▸ **Records shown**
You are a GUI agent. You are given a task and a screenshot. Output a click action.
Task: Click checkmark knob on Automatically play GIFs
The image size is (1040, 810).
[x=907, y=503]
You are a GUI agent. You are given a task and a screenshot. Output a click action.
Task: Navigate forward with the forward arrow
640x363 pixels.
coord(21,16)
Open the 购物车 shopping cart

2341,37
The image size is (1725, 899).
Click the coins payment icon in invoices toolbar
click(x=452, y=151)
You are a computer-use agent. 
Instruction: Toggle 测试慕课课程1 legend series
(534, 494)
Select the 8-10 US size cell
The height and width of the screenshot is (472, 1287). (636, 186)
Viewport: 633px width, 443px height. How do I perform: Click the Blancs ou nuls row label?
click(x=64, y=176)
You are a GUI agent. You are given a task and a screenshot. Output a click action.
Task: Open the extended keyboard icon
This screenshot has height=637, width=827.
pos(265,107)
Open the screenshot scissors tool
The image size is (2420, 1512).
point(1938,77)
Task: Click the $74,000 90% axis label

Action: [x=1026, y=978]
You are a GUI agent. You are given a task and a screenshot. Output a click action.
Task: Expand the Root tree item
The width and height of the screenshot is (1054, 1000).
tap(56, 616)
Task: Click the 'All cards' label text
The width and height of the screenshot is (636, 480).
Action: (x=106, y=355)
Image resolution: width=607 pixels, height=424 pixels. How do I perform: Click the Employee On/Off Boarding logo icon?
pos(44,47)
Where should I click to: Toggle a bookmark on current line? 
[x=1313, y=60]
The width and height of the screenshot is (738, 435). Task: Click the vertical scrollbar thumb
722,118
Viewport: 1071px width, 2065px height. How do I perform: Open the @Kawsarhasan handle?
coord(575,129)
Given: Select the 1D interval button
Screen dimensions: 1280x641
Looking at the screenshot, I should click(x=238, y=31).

▸ **Task statement**
Rewrite all the items above as a single numbered list, one line per entry, and leave out the blank lines.

▸ **Task response**
1. You are a GUI agent. You are given a task and a screenshot. Output a click action.
2. Task: Click checkmark knob on Automatically play GIFs
3. The image size is (1040, 810).
4. [x=907, y=503]
5. You are a GUI agent. You are given a task and a screenshot. Output a click action.
6. Task: Navigate forward with the forward arrow
7. 640x363 pixels.
8. coord(21,16)
9. Open the 购物车 shopping cart
10. 2341,37
11. The image size is (1725, 899).
12. Click the coins payment icon in invoices toolbar
13. click(x=452, y=151)
14. You are a computer-use agent. 
15. Instruction: Toggle 测试慕课课程1 legend series
16. (534, 494)
17. Select the 8-10 US size cell
18. The height and width of the screenshot is (472, 1287). (636, 186)
19. Viewport: 633px width, 443px height. How do I perform: Click the Blancs ou nuls row label?
20. click(x=64, y=176)
21. You are a GUI agent. You are given a task and a screenshot. Output a click action.
22. Task: Open the extended keyboard icon
23. This screenshot has height=637, width=827.
24. pos(265,107)
25. Open the screenshot scissors tool
26. The image size is (2420, 1512).
27. point(1938,77)
28. Task: Click the $74,000 90% axis label
29. Action: [x=1026, y=978]
30. You are a GUI agent. You are given a task and a screenshot. Output a click action.
31. Task: Expand the Root tree item
32. The width and height of the screenshot is (1054, 1000).
33. tap(56, 616)
34. Task: Click the 'All cards' label text
35. The width and height of the screenshot is (636, 480).
36. Action: (x=106, y=355)
37. Image resolution: width=607 pixels, height=424 pixels. How do I perform: Click the Employee On/Off Boarding logo icon?
38. pos(44,47)
39. Where should I click to: Toggle a bookmark on current line? 
40. [x=1313, y=60]
41. The width and height of the screenshot is (738, 435). Task: Click the vertical scrollbar thumb
42. 722,118
43. Viewport: 1071px width, 2065px height. How do I perform: Open the @Kawsarhasan handle?
44. coord(575,129)
45. Given: Select the 1D interval button
46. Screen dimensions: 1280x641
47. Looking at the screenshot, I should click(x=238, y=31).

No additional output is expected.